TRY IT:
Begin at the line containing "Click Supprimer définitivement" in the data below and go on through the line containing "Viewport: 1568px width, 679px height.", repeating each line exactly; include both ends and no other line.

MATERIAL FOR THIS EXERCISE:
◆ ◆ ◆ ◆

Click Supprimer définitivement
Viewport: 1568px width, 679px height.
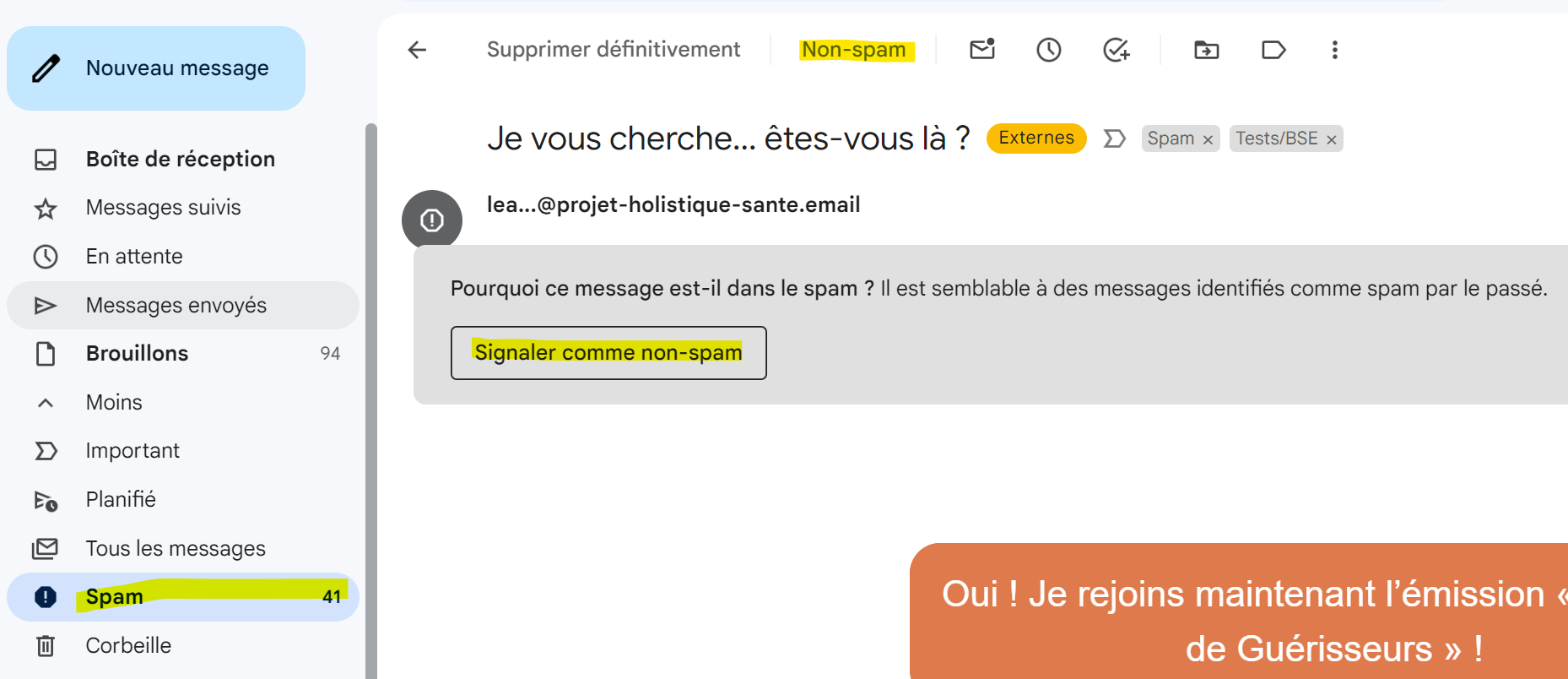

◆ ◆ ◆ ◆

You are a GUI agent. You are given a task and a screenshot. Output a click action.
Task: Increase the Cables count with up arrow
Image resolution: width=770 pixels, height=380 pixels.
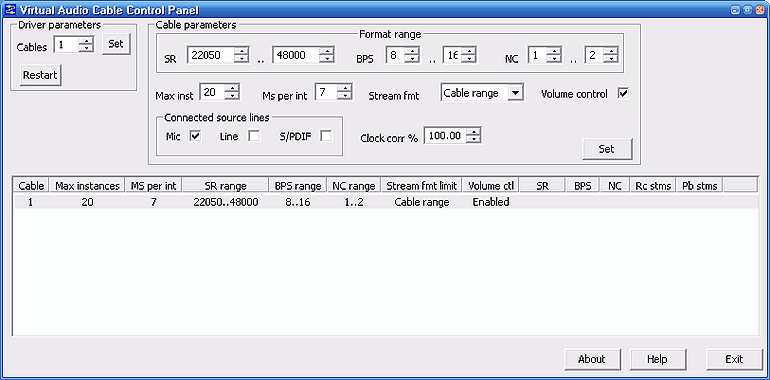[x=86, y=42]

◆ ◆ ◆ ◆

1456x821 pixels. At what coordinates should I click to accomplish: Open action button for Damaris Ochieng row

◆ ◆ ◆ ◆

RESULT OF THIS EXERCISE:
Click Supprimer définitivement
Viewport: 1568px width, 679px height.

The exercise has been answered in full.